IN A FILM almost entirely made up of memorably uncomfortable moments, one scene in Tim and Eric's Billion Dollar Movie takes the cake: Costar Eric Wareheim sits in a tub, around which are perched a cluster of young robed boys who've been fed "only the softest meat." They are shitting splattering streams of diarrhea onto Wareheim, rapidly filling the tub. "Diarrhea is, like, the worst human experience you can have," explains Wareheim in my phone interview with him and his costar, Tim Heidecker, during which I was 95 percent sure they were fucking with me 80 percent of the time. "We've all been through it, and I think [that scene] kind of hits you on a gut level."

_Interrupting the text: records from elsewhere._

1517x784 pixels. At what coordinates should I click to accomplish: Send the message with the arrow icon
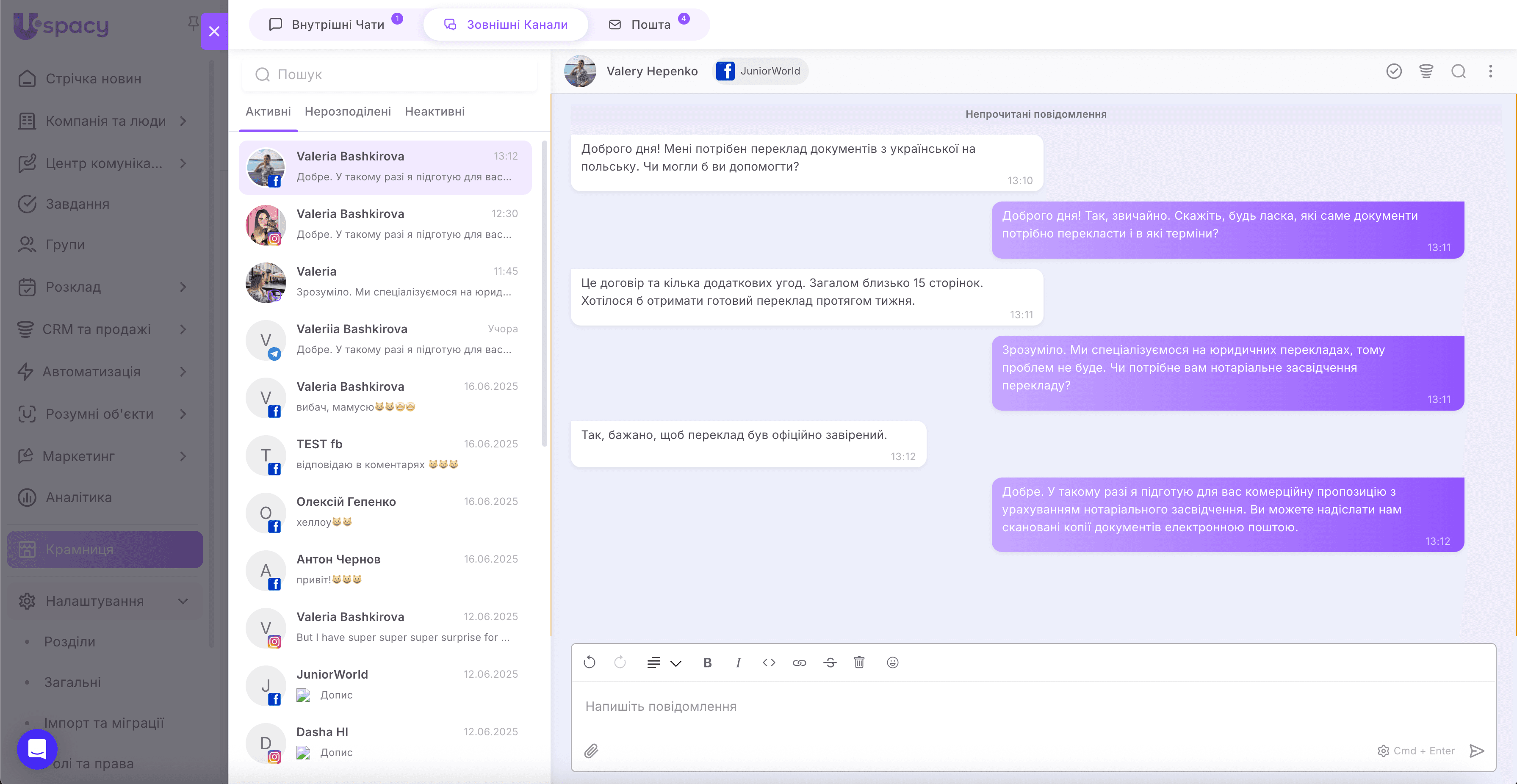(1476, 751)
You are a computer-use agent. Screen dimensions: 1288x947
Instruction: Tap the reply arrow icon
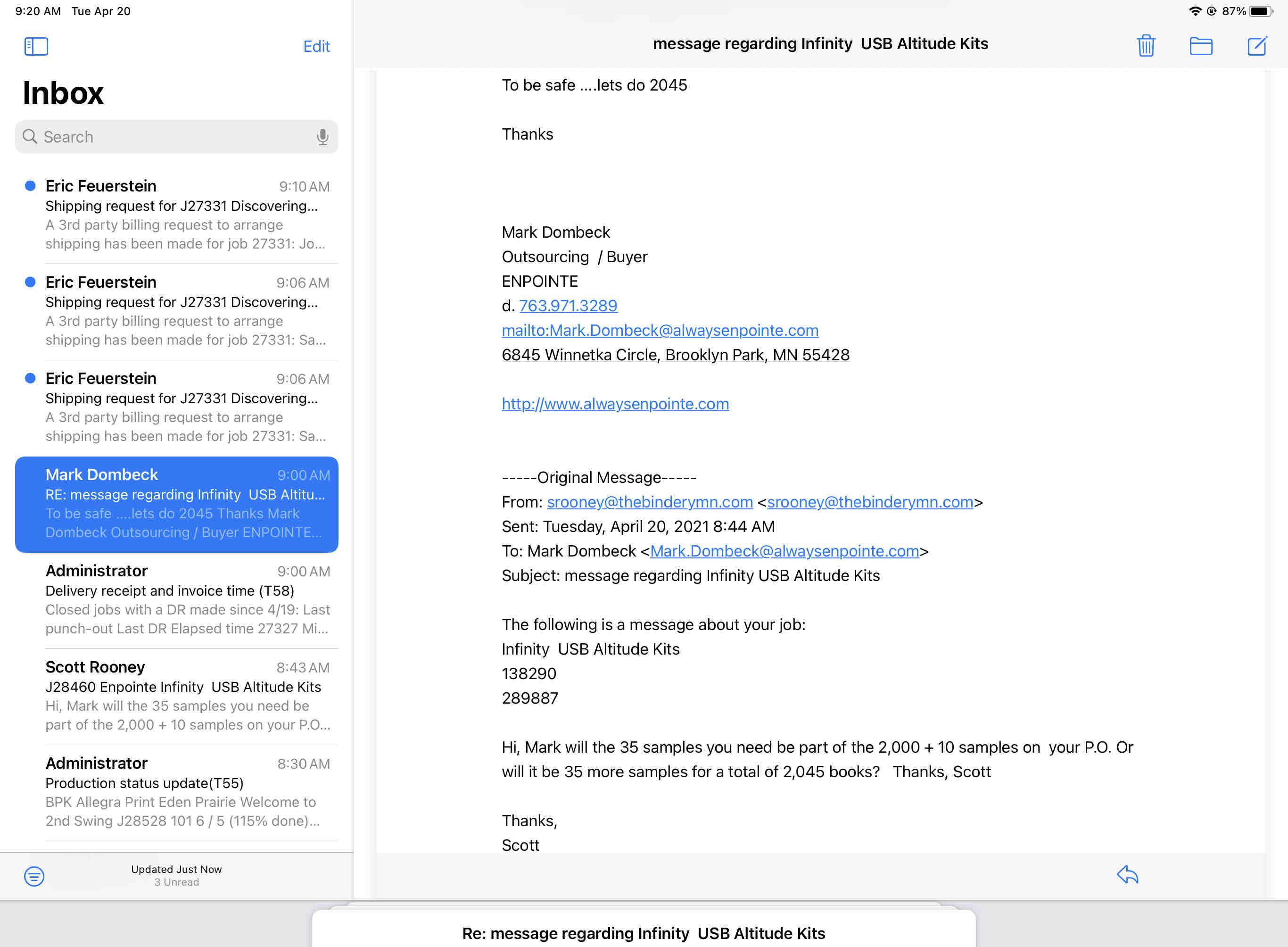tap(1127, 875)
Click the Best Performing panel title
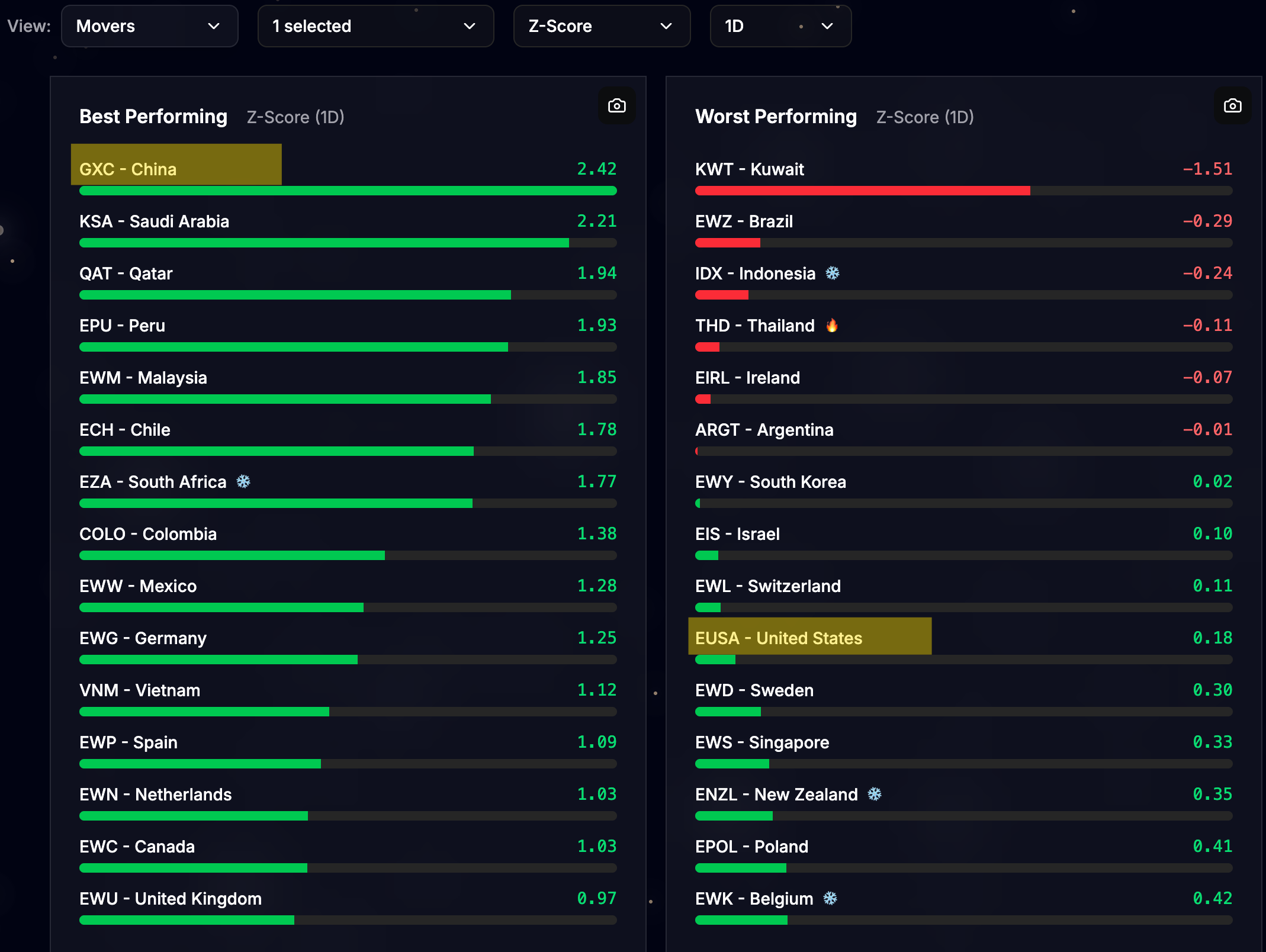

Fans of Tim and Eric Awesome Show, Great Job! are relatively prepared for this style of "grand finale." Wareheim and Heidecker specialize in uncomfortable moments, pasty, outsider characters—frequently played by amateur actors culled from public access and Craigslist, alongside celebrity guest stars like John C. Reilly and Zach Galifianakis—and healthy servings of toilet humor and absurdly erotic scenes between unattractive people. To many, their schtick is supremely annoying; to others, it's the cutting edge of comedy.

As a fan of the show who resides with a diehard fan of the show, I had the benefit of plenty of exposure to the Tim and Eric brand prior to Billion. "We knew we didn't want to make a 90-minute version of the show, but we didn't want to abandon the sensibility of it, or the humor We just knew we wanted to adjust the pacing and come up with a story that was going to sustain itself over time," Heidecker explains. The resultant premise: Tim and Eric are given a billion dollars to make a movie, which they mostly squander on diamonds and helicopter commutes, turning in only a few minutes of film to the producers. Furious, the gangster-like producers demand their money back, which leads Tim and Eric off on a moneymaking venture involving a nightmarish mall populated with bizarre shop owners. Reilly plays a sickly permanent resident who was abandoned there as a kid, there's a wolf that lives in the food court, and—yeah, fuck it. It doesn't matter.

Despite the ostensible linearity of the film, Billion is just an extended dose of one of Tim and Eric's bizarro worlds. While the show, by definition, changes gears every 10 minutes, the film is one long, increasingly wrong ride that leaves the viewer a little exhausted. Much like a box of whip-its, a few quick hits is boneheaded fun; doing the whole thing kind of crosses the line into depressing.

Never fear, however. According to my interview with Heidecker and Wareheim, which took place approximately 10 minutes prior to our press time, and which we were therefore unable to fact check, their next project is already in the works: A Burger King-funded collaboration with Channing Tatum that will tell the story of Tatum's life. They promise it will be "toned down" for a family audience, with DVDs available at Burger King locations. "Everyone at Burger King is really excited about it," Heidecker says.